Output the lines of the entries below beginning at the one with "The width and height of the screenshot is (1155, 576)." and ending with the last, exactly as written and without pictures.
Top of Material for the task
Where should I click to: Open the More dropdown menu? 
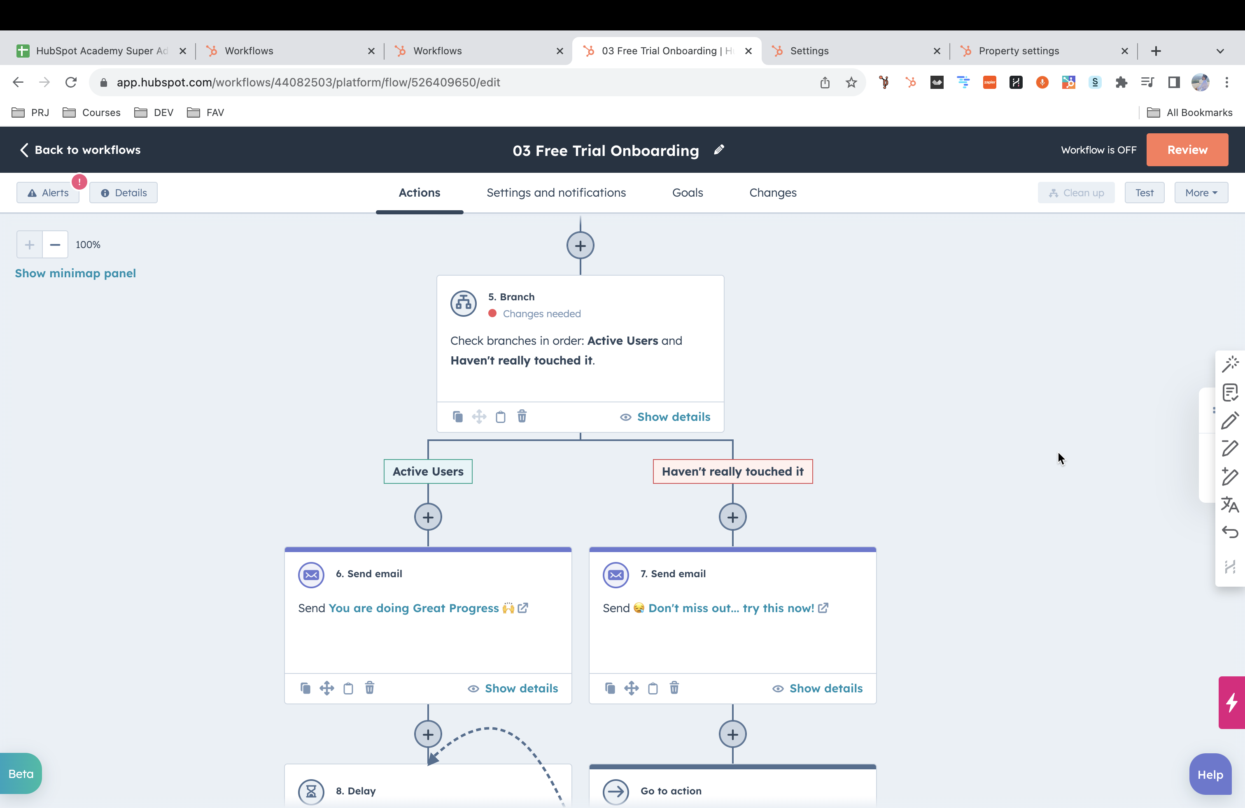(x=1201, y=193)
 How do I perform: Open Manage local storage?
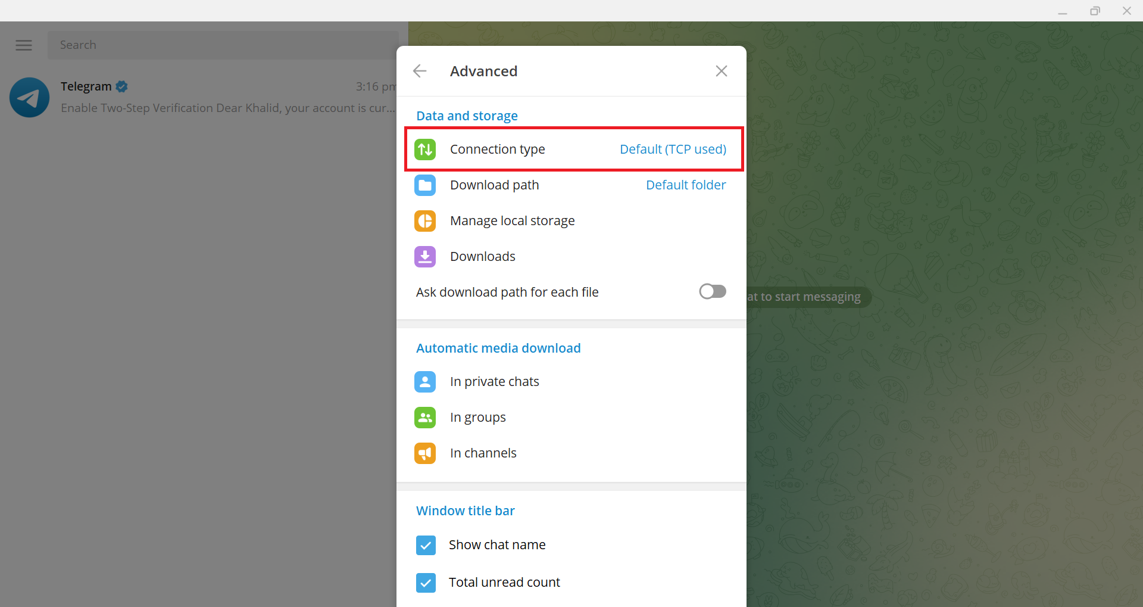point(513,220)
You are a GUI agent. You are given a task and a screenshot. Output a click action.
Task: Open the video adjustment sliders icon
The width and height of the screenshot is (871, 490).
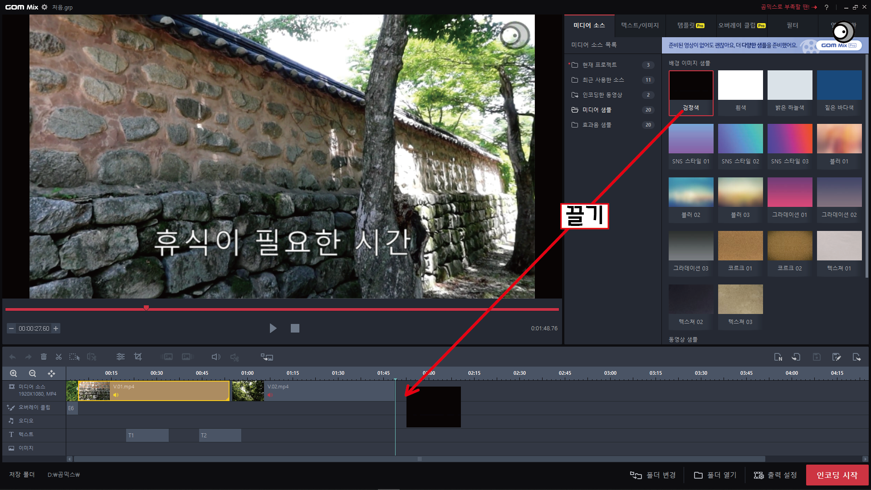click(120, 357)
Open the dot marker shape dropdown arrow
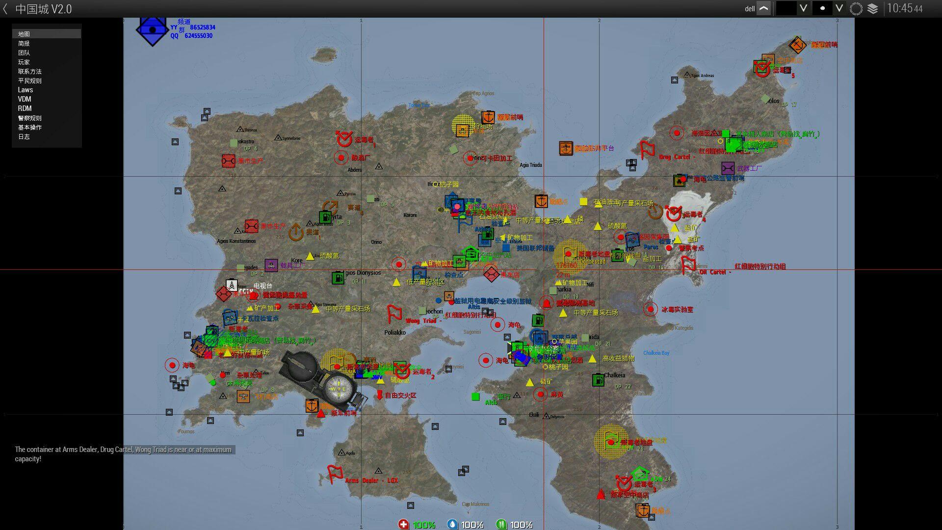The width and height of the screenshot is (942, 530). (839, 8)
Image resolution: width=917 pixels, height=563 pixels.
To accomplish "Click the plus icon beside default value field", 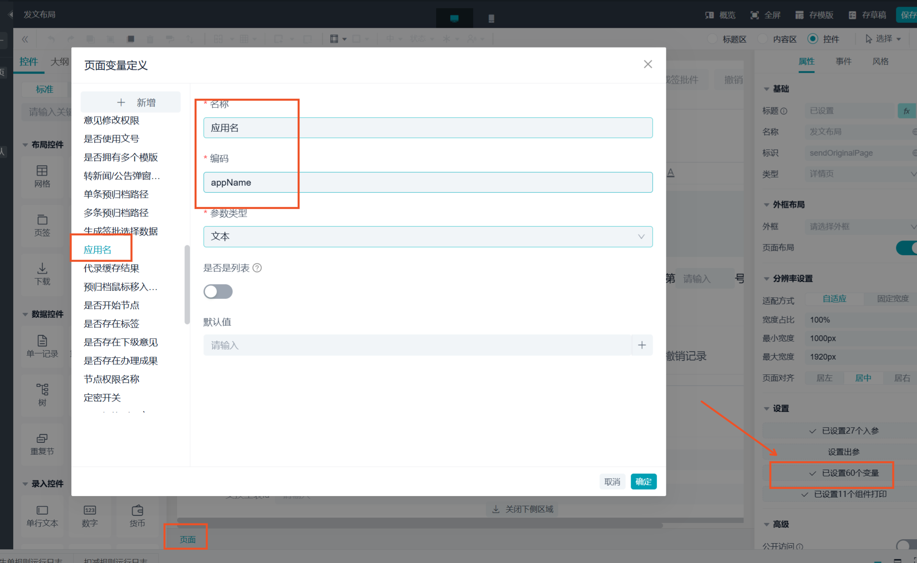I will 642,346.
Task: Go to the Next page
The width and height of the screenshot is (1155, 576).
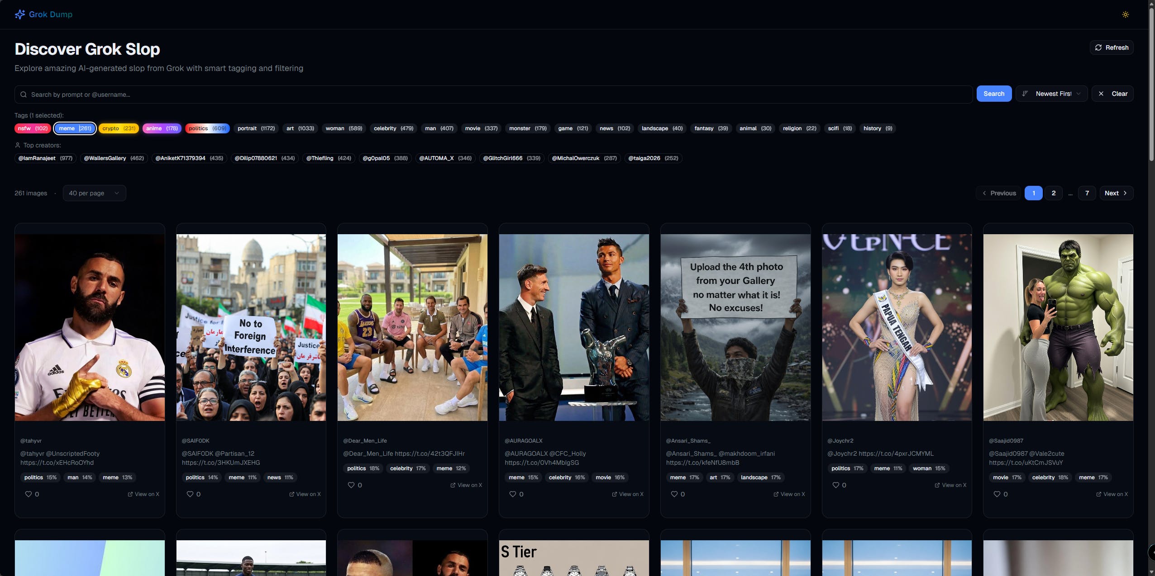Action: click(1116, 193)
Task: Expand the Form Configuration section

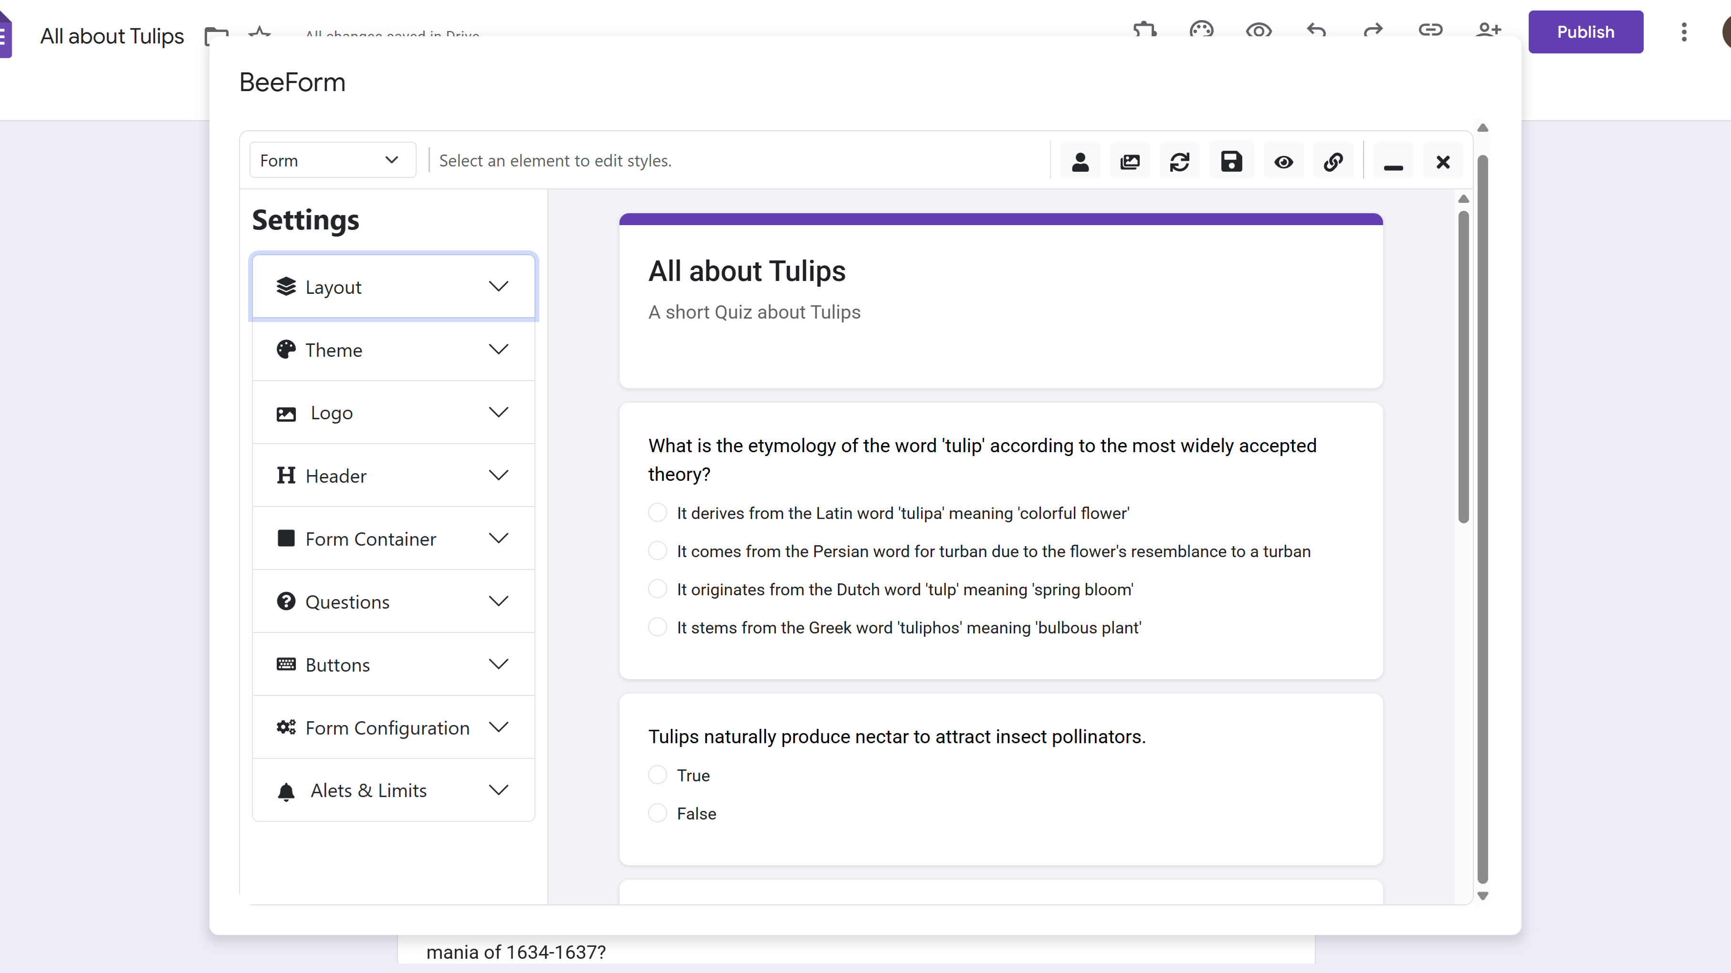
Bottom of Material for the task
Exercise result:
The width and height of the screenshot is (1155, 576).
Action: click(1116, 193)
Task: Expand the Form Configuration section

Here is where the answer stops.